Mackenzie Scott, one of the richest women in the world, is the former wife of Amazon founder, Jeff Bezos. Source: AFP

4. Mackenzie Scott

  • Net worth: US$35.8 billion

The name Mackenzie Scott is synonymous with giving; she is known for her charitable and generous philanthropic work all across the globe.

Or you may know her as the ex-wife of billionaire Jeff Bezos.

But before she had all that money, MacKenzie Scott Tuttle was just another girl born on April 7, 1970, in California.

From the time she was a young girl, she loved literature and enjoyed writing.

She even wrote a 142-page book called “The Book Worm” when she was only six.

Scott attended Hotchkiss School and then went to Princeton University, where she graduated with honours in English.

While she was at Princeton, she had the opportunity to learn from Nobel Laureate in Literature, Toni Morrison.

Morrison once described Scott as “one of the best students” she has ever had in her creative writing classes.”

After graduation, Scott worked as a research assistant for a hedge fund while embarking on freelance writing work, including the Los Angeles Times and The New York Observer.

In 1993, the literature graduate moved to New York and took on a role at the New York City hedge fund company DE Shaw.

Here, she met Bezos; they were married for 25 years and had four children together.

Bezos founded Amazon in 1994, but Scott played a large role in the company’s development. 

She was one of the company’s first employees and helped develop a business plan.

In 2019, the two announced they would be filing for a divorce.

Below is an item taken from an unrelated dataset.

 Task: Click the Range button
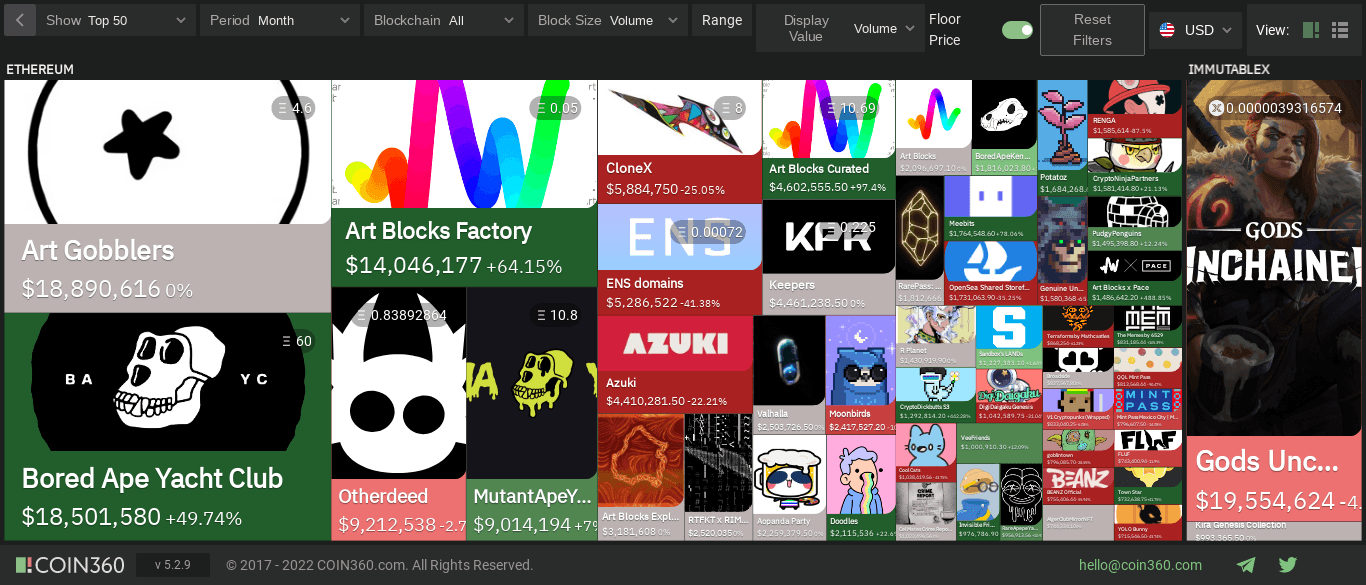coord(722,20)
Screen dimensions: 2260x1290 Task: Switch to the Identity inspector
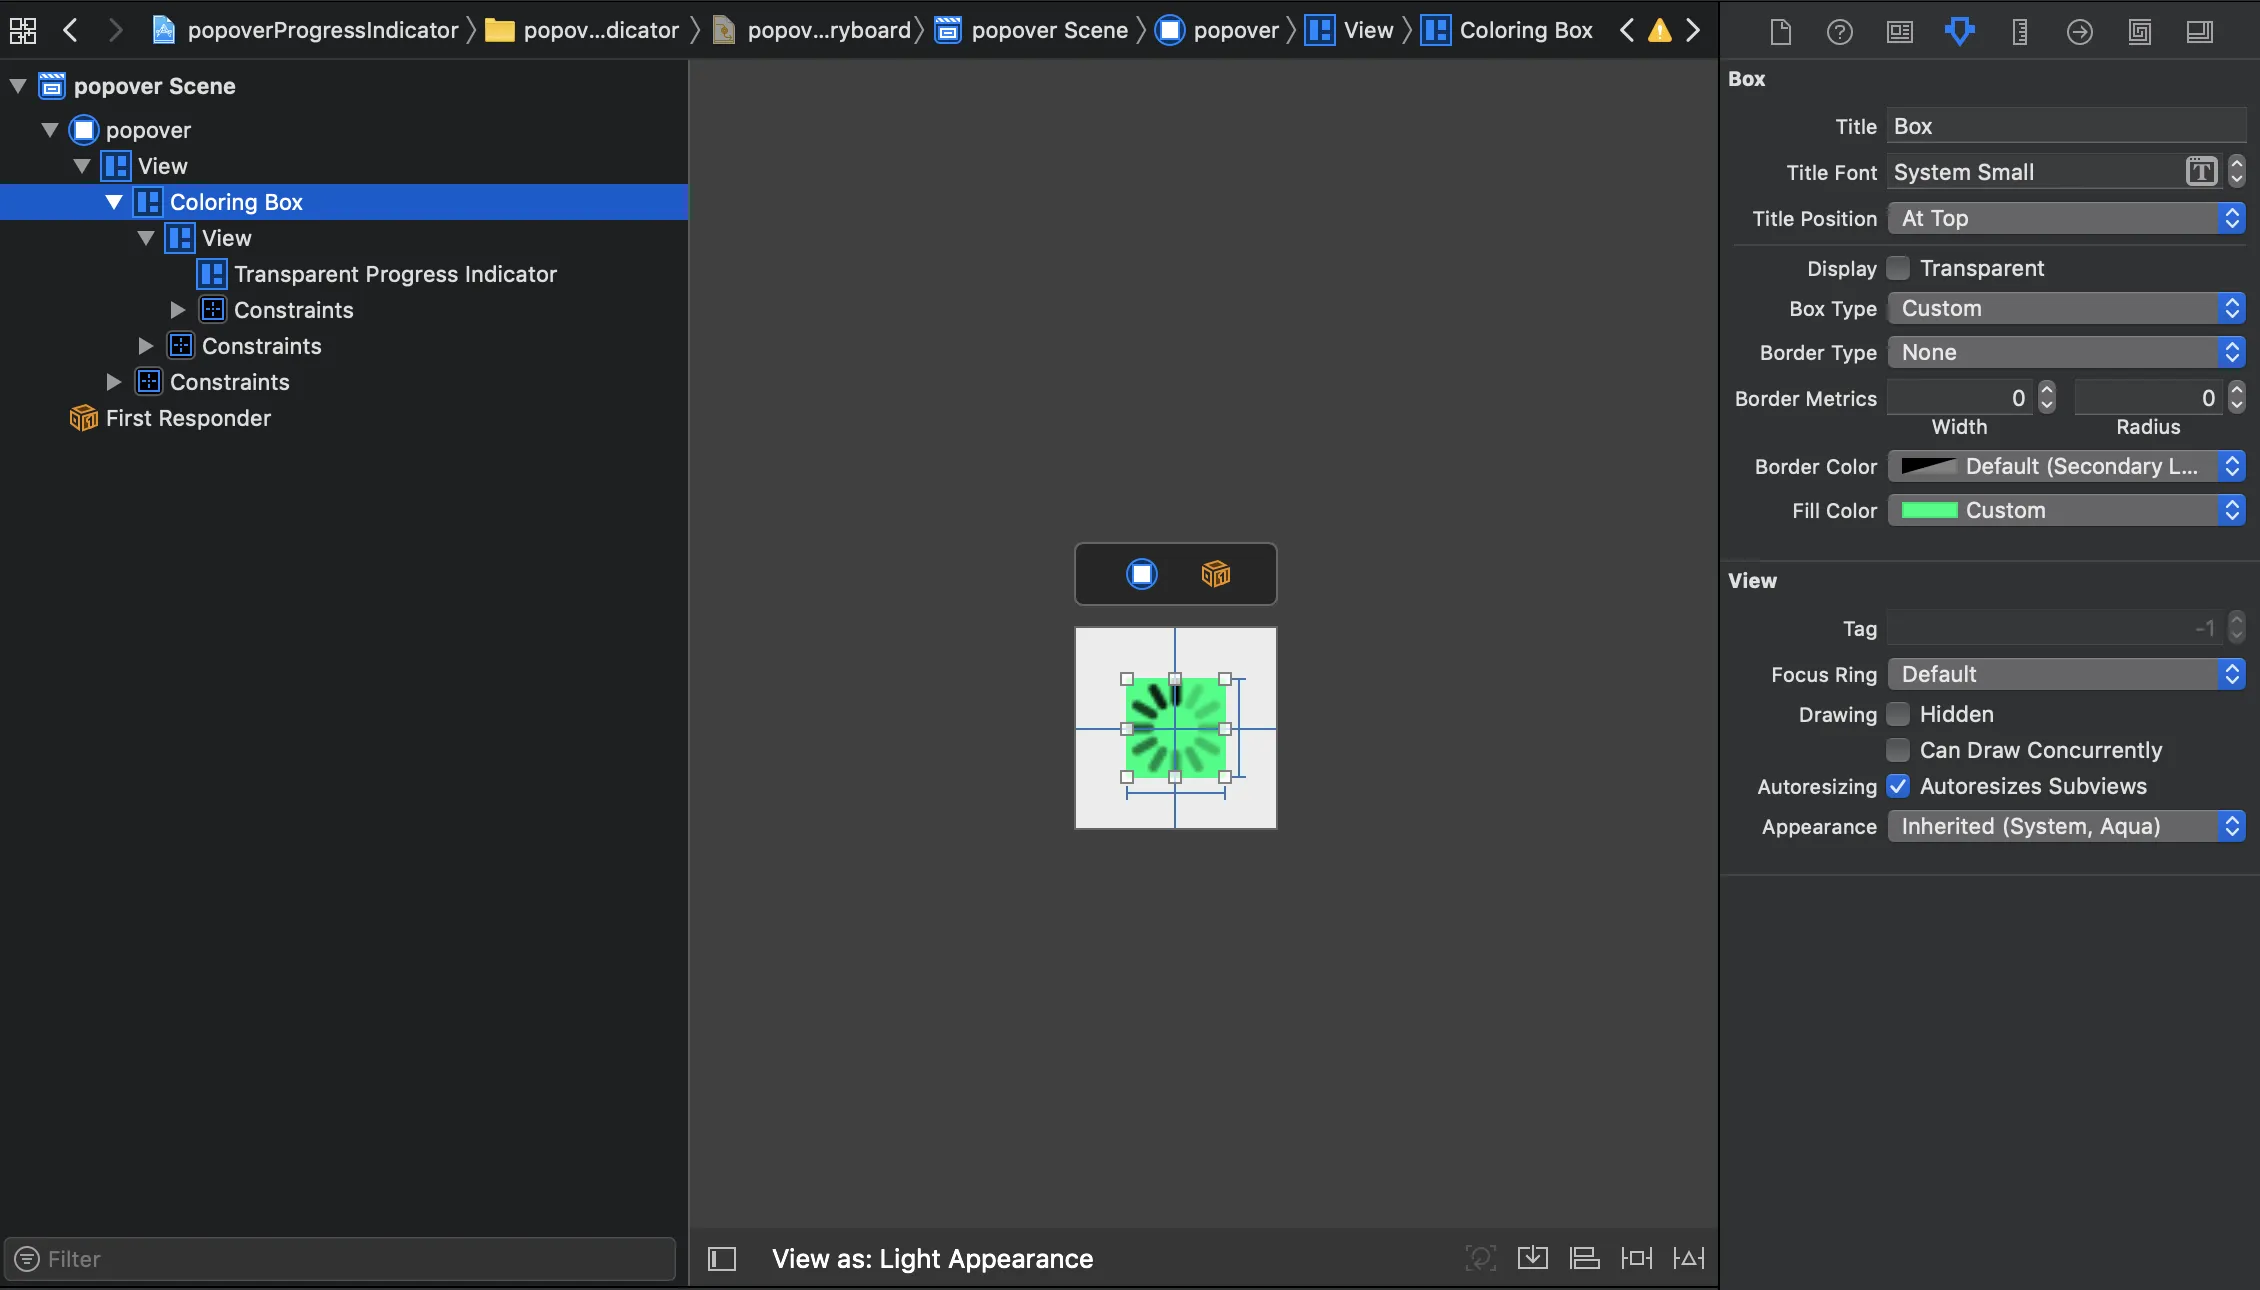pyautogui.click(x=1900, y=32)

As a result, Scott was given a 4% stake in Amazon, which explains why she is so rich.

richest women in the world

Chile is the top copper producer in the world, which is what Iris Fontbona, one of the richest women in the world,  ventured into. Source: AFP

5. Iris Fontbona

  • Net worth: US$22.2 billion

Another mining magnate on our list is Iris Balbina Fontbona González.

The 80-year-old Chilean made her fortune building and expanding Antofagasta PLC with her late husband, Andrónico Luksic.

The company is one of the most important conglomerates in Chile, which engages in copper mining, transport, and water distribution businesses.

Since she was young, González had a comfortable childhood.

She attended a prestigious Catholic school during her primary and secondary years, where she enjoyed mathematics and science.

After graduating from high school, González went to the University of Chile, where she completed a programme in commercial engineering.

She also minored in accounting and finance, which would later prove very useful for the company she would one day run.

In the early 1960s, the Chilean native took on a role with a small business her father owned, managing the accounts and finances.

She met Luksic when she was only 17; he was 15 years older than her at the time.

They eventually married and began building the Luksic Group (it would later diverge into Antofagasta PLC).

Starting with administrative tasks, González took on more complex roles as the company expanded.

After her husband passed in 2005, Bontfona took charge and is credited with acquiring the largest copper mine in Chile, Escondida.

Today, Antofagasta Plc’s success has reached many people in the country, provided jobs for them and enriched the economy.